Write out an exact copy of the line with "Viewport: 901px width, 502px" and of each line after it, through the end of the records below.

Dataset items:
..............................

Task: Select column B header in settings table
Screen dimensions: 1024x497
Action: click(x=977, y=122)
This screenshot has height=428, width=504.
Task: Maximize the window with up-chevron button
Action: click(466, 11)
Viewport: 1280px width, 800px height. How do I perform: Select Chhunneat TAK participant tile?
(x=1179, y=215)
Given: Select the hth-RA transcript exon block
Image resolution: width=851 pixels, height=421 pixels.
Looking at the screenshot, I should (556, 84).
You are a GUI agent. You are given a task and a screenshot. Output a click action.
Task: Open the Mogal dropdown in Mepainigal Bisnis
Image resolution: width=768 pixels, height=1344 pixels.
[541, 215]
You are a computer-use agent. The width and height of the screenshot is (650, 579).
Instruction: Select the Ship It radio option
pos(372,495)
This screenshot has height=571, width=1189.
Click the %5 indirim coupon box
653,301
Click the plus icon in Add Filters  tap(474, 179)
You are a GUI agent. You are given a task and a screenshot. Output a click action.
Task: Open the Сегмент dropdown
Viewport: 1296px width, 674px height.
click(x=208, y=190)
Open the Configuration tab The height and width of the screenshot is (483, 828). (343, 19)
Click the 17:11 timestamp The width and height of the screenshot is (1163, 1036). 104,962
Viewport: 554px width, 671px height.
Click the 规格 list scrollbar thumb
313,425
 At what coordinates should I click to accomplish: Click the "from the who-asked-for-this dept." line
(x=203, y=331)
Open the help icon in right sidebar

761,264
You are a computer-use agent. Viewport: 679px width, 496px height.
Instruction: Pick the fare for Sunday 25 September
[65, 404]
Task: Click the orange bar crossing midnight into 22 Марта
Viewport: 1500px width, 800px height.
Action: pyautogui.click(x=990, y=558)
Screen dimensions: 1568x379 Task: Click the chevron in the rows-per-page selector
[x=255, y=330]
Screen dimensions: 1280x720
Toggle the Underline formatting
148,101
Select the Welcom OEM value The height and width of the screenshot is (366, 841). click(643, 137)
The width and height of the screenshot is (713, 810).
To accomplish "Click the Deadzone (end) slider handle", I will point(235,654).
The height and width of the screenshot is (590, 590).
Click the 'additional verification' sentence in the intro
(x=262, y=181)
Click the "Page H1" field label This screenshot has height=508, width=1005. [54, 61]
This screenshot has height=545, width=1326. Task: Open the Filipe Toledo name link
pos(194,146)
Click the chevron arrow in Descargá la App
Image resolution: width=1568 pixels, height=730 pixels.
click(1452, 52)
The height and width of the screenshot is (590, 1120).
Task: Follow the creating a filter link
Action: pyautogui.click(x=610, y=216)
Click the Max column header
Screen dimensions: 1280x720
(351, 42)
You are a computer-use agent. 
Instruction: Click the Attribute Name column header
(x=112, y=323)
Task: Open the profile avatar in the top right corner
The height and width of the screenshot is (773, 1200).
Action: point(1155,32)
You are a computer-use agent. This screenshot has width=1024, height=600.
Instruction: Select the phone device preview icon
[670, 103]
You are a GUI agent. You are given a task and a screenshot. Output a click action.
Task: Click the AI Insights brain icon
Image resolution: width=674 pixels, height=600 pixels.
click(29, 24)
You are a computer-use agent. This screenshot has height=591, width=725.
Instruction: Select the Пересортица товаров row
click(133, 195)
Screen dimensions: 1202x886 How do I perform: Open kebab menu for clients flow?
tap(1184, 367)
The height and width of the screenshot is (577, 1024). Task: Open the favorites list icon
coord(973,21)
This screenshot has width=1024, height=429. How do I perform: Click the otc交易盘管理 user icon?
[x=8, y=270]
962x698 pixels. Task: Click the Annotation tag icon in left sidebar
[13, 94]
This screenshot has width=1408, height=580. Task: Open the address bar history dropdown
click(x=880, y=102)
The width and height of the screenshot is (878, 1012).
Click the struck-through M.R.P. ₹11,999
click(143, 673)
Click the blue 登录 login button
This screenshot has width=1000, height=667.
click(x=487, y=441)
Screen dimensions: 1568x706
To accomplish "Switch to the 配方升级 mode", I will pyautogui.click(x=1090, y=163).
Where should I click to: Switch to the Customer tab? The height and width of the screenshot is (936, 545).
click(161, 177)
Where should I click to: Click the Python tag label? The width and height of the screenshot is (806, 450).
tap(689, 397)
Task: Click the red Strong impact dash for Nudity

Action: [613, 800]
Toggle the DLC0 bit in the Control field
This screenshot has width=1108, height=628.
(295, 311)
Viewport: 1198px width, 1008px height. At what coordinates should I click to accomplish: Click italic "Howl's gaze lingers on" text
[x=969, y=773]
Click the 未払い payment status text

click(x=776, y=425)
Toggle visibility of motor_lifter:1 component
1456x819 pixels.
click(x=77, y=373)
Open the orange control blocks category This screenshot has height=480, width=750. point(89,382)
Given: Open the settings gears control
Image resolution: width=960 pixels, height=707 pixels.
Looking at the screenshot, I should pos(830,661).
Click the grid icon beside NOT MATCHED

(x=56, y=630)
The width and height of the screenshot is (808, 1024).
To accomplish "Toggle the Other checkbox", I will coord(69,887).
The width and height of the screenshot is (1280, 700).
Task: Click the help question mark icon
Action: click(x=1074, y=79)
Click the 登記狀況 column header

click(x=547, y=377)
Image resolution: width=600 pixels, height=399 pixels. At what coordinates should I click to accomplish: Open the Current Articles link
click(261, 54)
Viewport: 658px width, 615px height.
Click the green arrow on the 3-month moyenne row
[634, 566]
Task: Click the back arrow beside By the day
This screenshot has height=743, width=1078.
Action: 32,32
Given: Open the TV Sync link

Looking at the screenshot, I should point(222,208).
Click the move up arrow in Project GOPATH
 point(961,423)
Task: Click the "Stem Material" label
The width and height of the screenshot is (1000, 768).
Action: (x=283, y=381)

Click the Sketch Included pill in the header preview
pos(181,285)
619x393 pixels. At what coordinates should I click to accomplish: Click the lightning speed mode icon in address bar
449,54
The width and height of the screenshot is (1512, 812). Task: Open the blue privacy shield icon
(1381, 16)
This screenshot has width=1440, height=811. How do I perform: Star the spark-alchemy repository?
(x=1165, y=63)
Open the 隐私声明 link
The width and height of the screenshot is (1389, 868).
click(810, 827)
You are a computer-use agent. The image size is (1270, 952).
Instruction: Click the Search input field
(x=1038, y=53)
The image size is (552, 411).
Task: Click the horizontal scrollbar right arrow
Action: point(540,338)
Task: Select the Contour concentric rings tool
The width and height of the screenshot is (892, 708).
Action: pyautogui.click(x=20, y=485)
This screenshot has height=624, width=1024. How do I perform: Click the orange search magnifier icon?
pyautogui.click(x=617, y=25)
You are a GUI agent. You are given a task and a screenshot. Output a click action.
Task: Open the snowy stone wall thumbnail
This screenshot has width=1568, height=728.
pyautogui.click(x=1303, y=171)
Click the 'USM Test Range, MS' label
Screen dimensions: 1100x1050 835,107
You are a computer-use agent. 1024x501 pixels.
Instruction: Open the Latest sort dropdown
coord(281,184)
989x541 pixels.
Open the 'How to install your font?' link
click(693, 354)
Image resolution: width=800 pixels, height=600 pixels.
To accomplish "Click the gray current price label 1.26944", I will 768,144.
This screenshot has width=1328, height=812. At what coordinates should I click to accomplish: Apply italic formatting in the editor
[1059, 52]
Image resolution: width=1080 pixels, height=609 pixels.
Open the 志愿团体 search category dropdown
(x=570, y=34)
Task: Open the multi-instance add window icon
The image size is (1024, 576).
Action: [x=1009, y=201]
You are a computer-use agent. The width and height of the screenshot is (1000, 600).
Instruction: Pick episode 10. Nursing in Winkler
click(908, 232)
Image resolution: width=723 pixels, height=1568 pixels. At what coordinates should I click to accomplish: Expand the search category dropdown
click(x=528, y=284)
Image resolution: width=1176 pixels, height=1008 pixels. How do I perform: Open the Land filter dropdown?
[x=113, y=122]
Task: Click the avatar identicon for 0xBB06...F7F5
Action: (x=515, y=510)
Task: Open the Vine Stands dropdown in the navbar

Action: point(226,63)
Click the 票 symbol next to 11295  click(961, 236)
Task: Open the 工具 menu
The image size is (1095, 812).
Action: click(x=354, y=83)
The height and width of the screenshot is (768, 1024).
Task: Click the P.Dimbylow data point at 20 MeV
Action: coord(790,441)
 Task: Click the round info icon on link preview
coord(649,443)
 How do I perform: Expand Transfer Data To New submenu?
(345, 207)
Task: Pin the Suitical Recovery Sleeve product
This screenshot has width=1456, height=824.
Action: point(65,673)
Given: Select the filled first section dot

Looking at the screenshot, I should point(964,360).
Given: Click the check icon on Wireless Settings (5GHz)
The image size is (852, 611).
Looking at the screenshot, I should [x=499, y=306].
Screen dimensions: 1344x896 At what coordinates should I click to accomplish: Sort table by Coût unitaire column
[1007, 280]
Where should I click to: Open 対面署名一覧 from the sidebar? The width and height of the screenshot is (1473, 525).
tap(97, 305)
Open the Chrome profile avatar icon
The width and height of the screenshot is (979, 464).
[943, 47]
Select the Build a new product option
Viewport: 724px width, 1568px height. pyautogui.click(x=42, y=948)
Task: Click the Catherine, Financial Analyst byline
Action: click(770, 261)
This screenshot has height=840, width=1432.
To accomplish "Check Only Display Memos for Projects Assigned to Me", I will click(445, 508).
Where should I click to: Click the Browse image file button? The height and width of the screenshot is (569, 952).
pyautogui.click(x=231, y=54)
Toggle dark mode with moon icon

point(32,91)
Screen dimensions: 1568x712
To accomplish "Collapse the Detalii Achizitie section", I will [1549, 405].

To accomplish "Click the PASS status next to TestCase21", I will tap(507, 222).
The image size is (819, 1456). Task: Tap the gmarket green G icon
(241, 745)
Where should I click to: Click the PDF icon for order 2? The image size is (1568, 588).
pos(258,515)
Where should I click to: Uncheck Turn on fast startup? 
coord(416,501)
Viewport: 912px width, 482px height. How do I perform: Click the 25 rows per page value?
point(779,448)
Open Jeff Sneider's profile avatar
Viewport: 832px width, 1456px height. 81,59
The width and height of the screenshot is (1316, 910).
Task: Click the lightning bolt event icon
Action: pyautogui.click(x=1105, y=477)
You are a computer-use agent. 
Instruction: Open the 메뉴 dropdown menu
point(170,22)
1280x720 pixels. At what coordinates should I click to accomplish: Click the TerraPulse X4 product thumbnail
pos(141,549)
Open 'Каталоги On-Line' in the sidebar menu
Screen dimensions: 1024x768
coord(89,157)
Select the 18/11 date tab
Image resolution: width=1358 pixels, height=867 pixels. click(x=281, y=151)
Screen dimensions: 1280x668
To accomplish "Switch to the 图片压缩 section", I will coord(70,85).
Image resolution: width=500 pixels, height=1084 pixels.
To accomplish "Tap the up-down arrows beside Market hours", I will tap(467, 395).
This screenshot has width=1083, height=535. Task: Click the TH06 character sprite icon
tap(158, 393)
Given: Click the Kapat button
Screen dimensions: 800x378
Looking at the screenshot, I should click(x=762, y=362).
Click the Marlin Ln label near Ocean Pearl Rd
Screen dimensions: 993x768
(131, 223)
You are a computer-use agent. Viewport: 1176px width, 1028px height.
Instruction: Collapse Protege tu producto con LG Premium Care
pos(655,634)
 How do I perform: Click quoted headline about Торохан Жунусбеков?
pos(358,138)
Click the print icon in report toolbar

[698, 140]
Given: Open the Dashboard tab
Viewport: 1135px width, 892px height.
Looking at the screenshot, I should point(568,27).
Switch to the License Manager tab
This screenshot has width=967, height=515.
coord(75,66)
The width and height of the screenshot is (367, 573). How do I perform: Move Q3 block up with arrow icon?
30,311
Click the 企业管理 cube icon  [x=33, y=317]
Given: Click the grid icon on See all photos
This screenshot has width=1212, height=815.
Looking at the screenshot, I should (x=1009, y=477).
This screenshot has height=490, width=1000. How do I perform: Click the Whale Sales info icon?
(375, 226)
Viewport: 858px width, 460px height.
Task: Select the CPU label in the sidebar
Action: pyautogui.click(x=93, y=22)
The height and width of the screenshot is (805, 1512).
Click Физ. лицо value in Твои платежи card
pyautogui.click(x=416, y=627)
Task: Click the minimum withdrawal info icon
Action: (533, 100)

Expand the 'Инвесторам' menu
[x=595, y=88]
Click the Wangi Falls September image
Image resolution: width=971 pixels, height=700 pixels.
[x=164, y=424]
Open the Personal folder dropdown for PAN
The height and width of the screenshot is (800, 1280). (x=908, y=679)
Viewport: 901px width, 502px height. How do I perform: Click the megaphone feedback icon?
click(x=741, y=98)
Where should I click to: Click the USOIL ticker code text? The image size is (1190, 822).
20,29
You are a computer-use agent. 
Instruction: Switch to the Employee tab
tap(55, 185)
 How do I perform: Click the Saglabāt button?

..............................

* [Response to this exercise]:
Viewport: 901px width, 502px height. How do I perform: Click the megaphone feedback icon?
click(x=741, y=98)
Where should I click to: Click the USOIL ticker code text? The image size is (1190, 822).
20,29
You are a computer-use agent. 
Instruction: Switch to the Employee tab
tap(55, 185)
 How do I perform: Click the Saglabāt button?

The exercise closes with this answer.